Demonstration vehicle in the US Navy

The Northrop Grumman X-47 is a demonstration unmanned combat aerial vehicle. The X-47 began as part of DARPA's J-UCAS program, and is now part of the United States Navy's UCAS-D program to create a carrier-based unmanned aircraft. Unlike the Boeing X-45, initial Pegasus development was company-funded. The original vehicle carries the designation X-47A Pegasus, while the follow-on naval version is designated X-47B.

==Design and development==

The US Navy did not commit to practical UCAV efforts until mid-2000, when the service awarded contracts of US$2 million each to Boeing and Northrop Grumman for a 15-month concept-exploration program.

Design considerations for a naval UCAV included dealing with the corrosive salt-water environment, deck handling for launch and recovery, integration with command and control systems, and operation in a carrier's high electromagnetic interference environment. The Navy was also interested in using their UCAVs for reconnaissance missions, penetrating protected airspace to identify targets for the attack waves.

The Navy went on to give Northrop Grumman a contract for a naval UCAV demonstrator with the designation of "X-47A Pegasus", in early 2001. The proof-of-concept X-47A vehicle was built under contract by Burt Rutan's Scaled Composites at the Mojave Spaceport. The Pegasus demonstrator looks like a simple black arrowhead with no vertical tailplane. It has a leading edge sweep of 55 degrees and a trailing edge sweep of 35 degrees. The demonstrator has retractable tricycle landing gear, with a one-wheel nose gear and dual-wheel main gear, and has six control surfaces, including two elevons and four "inlaids". The inlaids are small flap structures mounted on the top and bottom of the wing forward of the wingtips.

The X-47A is powered by a single Pratt & Whitney Canada JT15D-5C small high-bypass turbofan engine with 3,190 lbf (14.2 kN) thrust. This engine is currently in use with operational aircraft such as the Aermacchi S-211 trainer. The engine is mounted on the demonstrator's back, with the inlet on top behind the nose. The inlet duct has a serpentine diffuser to prevent radar reflections off the engine fan. However, to keep costs low, the engine exhaust is a simple cylindrical tailpipe, with no provisions for reducing radar or infrared signature.

The X-47A's airframe is built of composite materials, with construction subcontracted out to Burt Rutan's Scaled Composites company, which had the expertise and tooling to do the job inexpensively. The airframe consists of four main assemblies, split down the middle with two assemblies on top and two on bottom.

The X-47A was rolled out on 30 July 2001 and performed its first flight on 23 February 2003 at the Naval Air Warfare Center at China Lake, California. The flight test program did not involve weapons delivery, but Pegasus does have two weapons bays, one on each side of the engine, that may be each loaded with a single 500 pound (225 kg) dummy bomb to simulate operational flight loads. The Pegasus was also used to evaluate technologies for carrier deck landings, though the demonstrator did not have a tailhook. Other issues related to carrier operations involve adding deck tie-downs without compromising stealth characteristics, and designing access panels so that they would not be blown around or damaged by strong winds blowing across the carrier deck. The J-UCAS program was terminated in February 2006 following the US military's Quadrennial Defense Review. The US Air Force and US Navy proceeded with their own UAV programs. The Navy selected Northrop Grumman's X-47B as its Unmanned Combat Air System Demonstrator (UCAS-D) program.

==Variants==

- X-47A
- X-47B
- X-47C: Proposed larger version with a payload of 10000 lb and a wingspan of 172 ft.

- - - - - - -

WORK INSTRUCTIONS:
1 - Rewrite the paragraph of the X-47 passage that begins "The X-47A is powered by" as a short bulleted list that keeps its main facts.
2 - Set down word for word the part of the X-47 passage from "The X-47A is" to "or infrared signature.".

Stored data:
- - - - - - -

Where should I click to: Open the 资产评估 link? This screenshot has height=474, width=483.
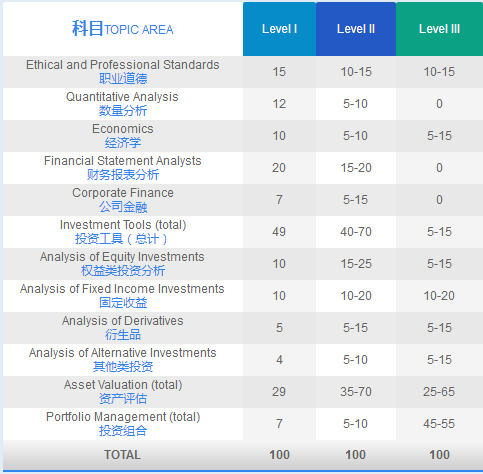[123, 399]
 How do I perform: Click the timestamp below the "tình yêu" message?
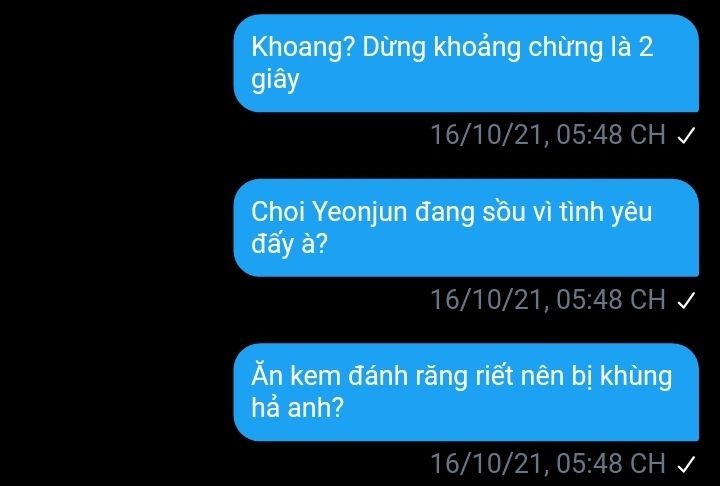(x=548, y=300)
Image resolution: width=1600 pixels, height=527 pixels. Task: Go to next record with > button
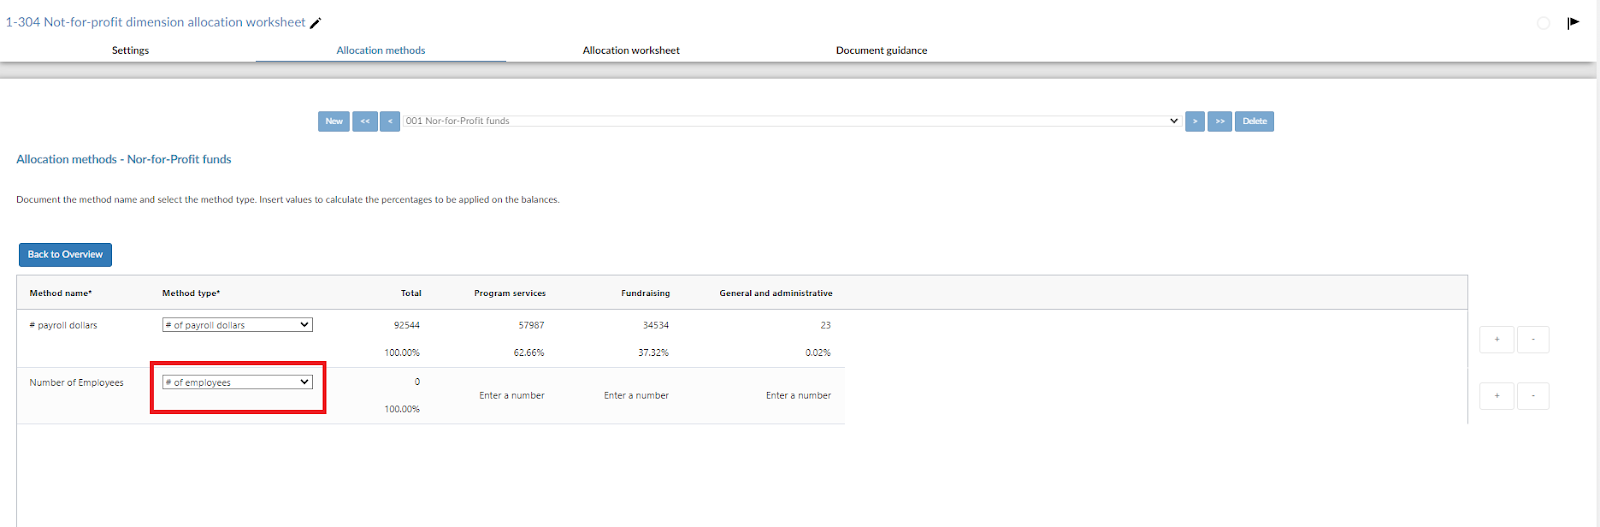1195,121
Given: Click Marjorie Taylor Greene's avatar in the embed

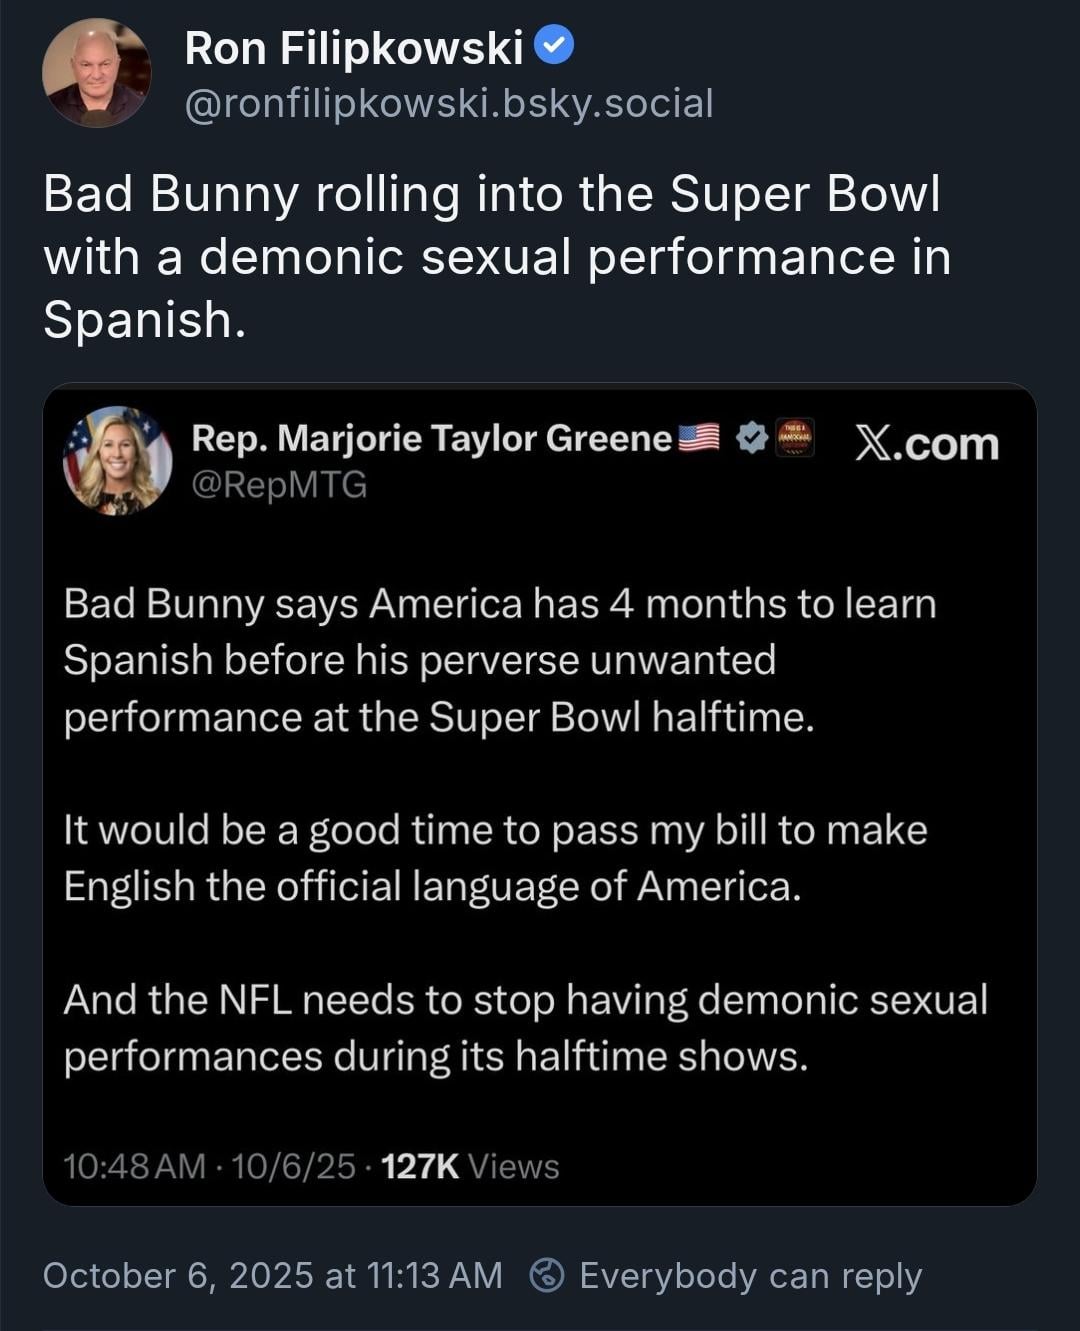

- - - - - - -

ACTIVITY ANSWERS:
1 -
- The X-47A has a single Pratt & Whitney Canada JT15D-5C small high-bypass turbofan engine with 3,190 lbf (14.2 kN) thrust.
- The same engine is used in operational aircraft such as the Aermacchi S-211 trainer.
- The engine sits on the demonstrator's back, and the inlet is on top behind the nose.
- A serpentine diffuser in the inlet duct prevents radar reflections off the engine fan.
- To keep costs low, the exhaust is a simple cylindrical tailpipe with no provisions for reducing radar or infrared signature.

2 -
The X-47A is powered by a single Pratt & Whitney Canada JT15D-5C small high-bypass turbofan engine with 3,190 lbf (14.2 kN) thrust. This engine is currently in use with operational aircraft such as the Aermacchi S-211 trainer. The engine is mounted on the demonstrator's back, with the inlet on top behind the nose. The inlet duct has a serpentine diffuser to prevent radar reflections off the engine fan. However, to keep costs low, the engine exhaust is a simple cylindrical tailpipe, with no provisions for reducing radar or infrared signature.